Not So Sweet Potato Hash
How did human beings ever eat a single thing without salt and pepper?
I'm familiar with the saying "You don't know what you have until it's gone," but I never expected it to apply to salt and pepper. Holy shit I will never take salt and pepper for granted again.
What the hell am I talking about, you're probably wondering.
Last weekend, my wife and I made plans to spend the weekend at a cabin in Idylwild, an artsy little mountain town about two hours from San Diego. The cabin came with a "full" kitchen and with Covid winding down but still, you know, killing people, we figured we'd pack some groceries and do a little cooking in instead of dining out. For breakfast the first morning, I brought sweet potatoes, spinach and eggs and intended to cook up a tasty hash with fried eggs. Sounded good in theory until I scavanged the entire kitchen before realizing there was not a morsel of salt or flake of pepper to be found.
Seriously, have you ever tried cooking without salt and pepper? Defeated, angry and worried, I clanged around the kitchen for the next 45 minutes muttering many versions of the F word under my breath before accepting my fate.
Spoiler: there isn't a happy ending here. Despite some creativity on my part, the hash didn't miraculously come out delicious. Cooking requires salt and pepper, full fucking stop.
What I did do, though, was this: I pulled the pepperonis off leftover pizza we brought up the mountain for lunch, cut them up and tried to at least grease the pan (oh yeah, shit, there was no olive oil or butter, either; this kitchen was about as equiped as a rowboat). The only thing I had for "seasoning" was salty crackers we had for snacks, which I crumbled up hoping the flavoring would add some...flavoring. It didn't really work.
Oh well. In the end, we had sustenance, which is the most important thing. And I learned a solid lesson to never, ever ever to take salt and pepper for granted again. God bless our ancestors for figuring out the importance of S&P.

Work instruction 1: According to the sweet potato hash post, how far is Idylwild from San Diego?
Work instruction 2: List every cooking item that the sweet potato hash post says the cabin kitchen did not have.
Work instruction 3: Repeat the part of the sweet potato hash post between "I'm familiar with" and "you're probably wondering.", inclusive.
The data after the sweet potato hash post plays no part in this.

Source information:
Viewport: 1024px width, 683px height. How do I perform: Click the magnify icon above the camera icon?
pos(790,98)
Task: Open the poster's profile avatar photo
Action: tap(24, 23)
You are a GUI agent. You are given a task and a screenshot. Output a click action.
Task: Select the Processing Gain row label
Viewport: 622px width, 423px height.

==

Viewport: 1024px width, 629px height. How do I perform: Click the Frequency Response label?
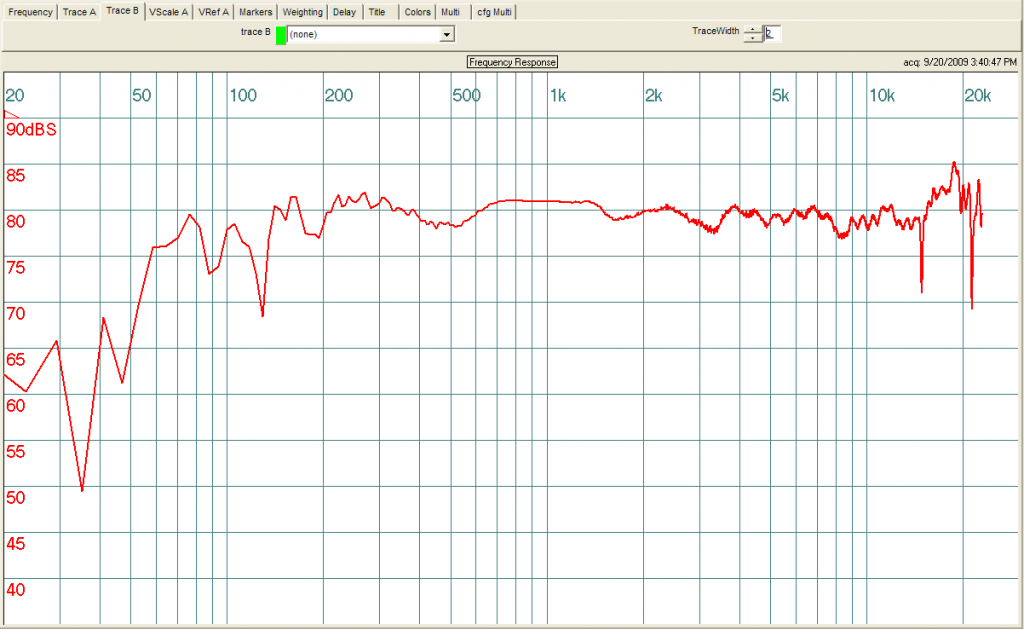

Worked solution 1: About two hours.

Worked solution 2: Salt, pepper, olive oil, butter

Worked solution 3:
I'm familiar with the saying "You don't know what you have until it's gone," but I never expected it to apply to salt and pepper. Holy shit I will never take salt and pepper for granted again.
What the hell am I talking about, you're probably wondering.